Juillet 1989, Taormina, Sicile
Le Capo Taormina est un hôtel de luxe, érigé sur un promontoire rocheux, au pied de la ville. Le site, majestueux, offre une vue spectaculaire sur l‘Etna, Isola Bella et la baie de Giardini. Grâce à des ascenseurs et des galeries étranges creusés dans la roche, les clients peuvent se rendre à la plage privée ou profiter de la piscine à débordement.
Le restaurant, posé sur une terrasse panoramique, s’ouvre sur la mer. Au bord d’une autre piscine trône un piano blanc. C’est le décor d’une scène du film Le Grand Bleu, où Johanna retrouve Jacques et Enzo, ivres morts, en train de boire du champagne au fond de l’eau.
Ce soir, assis confortablement devant ce gigantesque aquarium, en compagnie de valses de Chopin et d‘un verre de Marsala, j’attends des tagliatelles de truffes aux copeaux de foie gras, puis un risotto milanais au safran, suivi d’un tiramisu du roi Stanislas.
Après mûre réflexion, j’ai décidé de ne dormir qu’une seule nuit dans ce palais. Ce n’est pas que je me lasse vite du luxe, mais le plaisir est dans la rareté. Et puis, pour tout dire, je viens de recompter mes derniers billets et, si je ne me trompe pas, j’ai juste de quoi m’offrir demain le camping qui jouxte ma demeure princière d’aujourd’hui.
Le surlendemain matin, dès huit heures, assis sur le siège avant de ma 4L, les mains en appui sur le volant, je ne supporte déjà plus la chaleur.
J’ouvre un œil, une portière, juste pour humer l’air du temps et découvrir l’envers du décor.
Tiens, donc, je suis placé tout contre la clôture du Capo Taormina…
Comme j’ai voulu profiter hier jusqu’à la dernière minute de la fraîcheur de mon hôtel, je suis arrivé dans la nuit au camping. Pas une place libre. Ou alors, en serrant bien entre deux camionnettes.
Maintenant, à travers les fils de fer barbelés, j’ai une vue imprenable sur mon voisin, le prestigieux 5 étoiles. Je me trouve même à deux pas du transat où je me suis longtemps prélassé. Les clients se lèvent avec élégance et prennent tout leur temps pour soulever les couvercles des marmites exposées sur les tables du buffet. Ah ! Ces effluves de café et de pain grillé ! Je n’ai droit à rien de tout cela ce matin, c’est la règle du jeu. Vers midi, je pourrai à la rigueur me laisser tenter par une soupe. Puis je remonterai tout doucement vers le nord de la botte italienne, la voiture pleine de bouteilles d’eau, le coffre chargé d’oranges. J’ai calculé au plus juste pour l’essence : entre quatre et cinq « pleins », pour rejoindre la Normandie, à condition de rouler à vitesse régulière.

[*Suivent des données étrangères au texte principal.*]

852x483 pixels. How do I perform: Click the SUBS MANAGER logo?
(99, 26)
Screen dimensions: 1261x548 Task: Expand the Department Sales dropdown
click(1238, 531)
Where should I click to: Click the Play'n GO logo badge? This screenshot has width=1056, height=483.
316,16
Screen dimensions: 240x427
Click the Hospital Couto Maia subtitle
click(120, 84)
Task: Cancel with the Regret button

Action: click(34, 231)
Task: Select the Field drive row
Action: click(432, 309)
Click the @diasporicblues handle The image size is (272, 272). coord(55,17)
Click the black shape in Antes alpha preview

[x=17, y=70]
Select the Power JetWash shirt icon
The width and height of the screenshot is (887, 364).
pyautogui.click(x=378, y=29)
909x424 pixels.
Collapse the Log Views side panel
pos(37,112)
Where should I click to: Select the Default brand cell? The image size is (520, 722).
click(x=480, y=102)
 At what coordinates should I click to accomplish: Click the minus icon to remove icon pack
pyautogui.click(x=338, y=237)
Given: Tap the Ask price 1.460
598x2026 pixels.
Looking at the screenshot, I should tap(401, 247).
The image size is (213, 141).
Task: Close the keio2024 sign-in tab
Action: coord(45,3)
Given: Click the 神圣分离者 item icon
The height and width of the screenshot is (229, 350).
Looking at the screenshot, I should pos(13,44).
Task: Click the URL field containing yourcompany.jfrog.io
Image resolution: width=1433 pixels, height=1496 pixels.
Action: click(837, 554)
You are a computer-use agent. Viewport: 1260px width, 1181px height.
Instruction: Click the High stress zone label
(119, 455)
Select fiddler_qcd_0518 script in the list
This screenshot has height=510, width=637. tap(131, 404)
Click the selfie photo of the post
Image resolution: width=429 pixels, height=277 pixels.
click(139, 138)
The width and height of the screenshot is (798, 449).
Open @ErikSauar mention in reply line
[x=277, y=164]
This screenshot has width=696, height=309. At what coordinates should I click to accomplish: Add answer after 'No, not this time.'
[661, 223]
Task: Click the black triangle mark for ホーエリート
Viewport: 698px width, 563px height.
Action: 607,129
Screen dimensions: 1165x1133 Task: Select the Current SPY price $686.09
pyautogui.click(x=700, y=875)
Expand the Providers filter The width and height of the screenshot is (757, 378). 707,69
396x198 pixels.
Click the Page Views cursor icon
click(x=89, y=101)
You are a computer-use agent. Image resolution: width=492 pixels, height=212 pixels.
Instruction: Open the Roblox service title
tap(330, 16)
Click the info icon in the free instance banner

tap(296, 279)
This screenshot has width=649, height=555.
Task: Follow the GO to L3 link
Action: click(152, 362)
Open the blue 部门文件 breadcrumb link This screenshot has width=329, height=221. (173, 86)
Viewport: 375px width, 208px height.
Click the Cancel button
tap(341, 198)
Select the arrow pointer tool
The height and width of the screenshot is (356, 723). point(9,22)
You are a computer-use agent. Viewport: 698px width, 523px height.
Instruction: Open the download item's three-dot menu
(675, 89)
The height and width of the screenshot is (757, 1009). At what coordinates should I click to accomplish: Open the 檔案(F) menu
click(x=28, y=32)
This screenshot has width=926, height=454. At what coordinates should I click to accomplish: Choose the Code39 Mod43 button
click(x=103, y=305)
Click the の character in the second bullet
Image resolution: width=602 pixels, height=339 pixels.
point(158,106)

Les Américains se régalent de saucisses et de salades de pommes de terre. Les Britanniques vont souvent se ravitailler en porridge. Moi, ce qui m’intéresse, ce sont plutôt les pâtisseries…La tentation est grande de profiter d’un trou ménagé dans le grillage pour chiper un croissant ou des choux à la crème. Les serveurs ont le dos tourné …Il suffirait d’élargir un peu le passage…La distance est ridicule jusqu’à la première table. Trois mètres ? Cinq mètres ? Et puis même, le personnel a déjà vu mon visage …
Une légère brise qui chasse les parfums du petit déjeuner du « Grand Bleu », amène dans le camp des pauvres des relents d’égout. Peu à peu, l’enclos résonne des cris des enfants qui réclament à manger et des appels insistants des vendeurs de journaux.
D’un côté les rivières de diamants, de l’autre des écoulements de tuyauteries.
Le contraste entre ces deux planètes vaut son pesant d’or.
Finalement, je passe la matinée entouré de marins, au fond d’un petit bistrot du port.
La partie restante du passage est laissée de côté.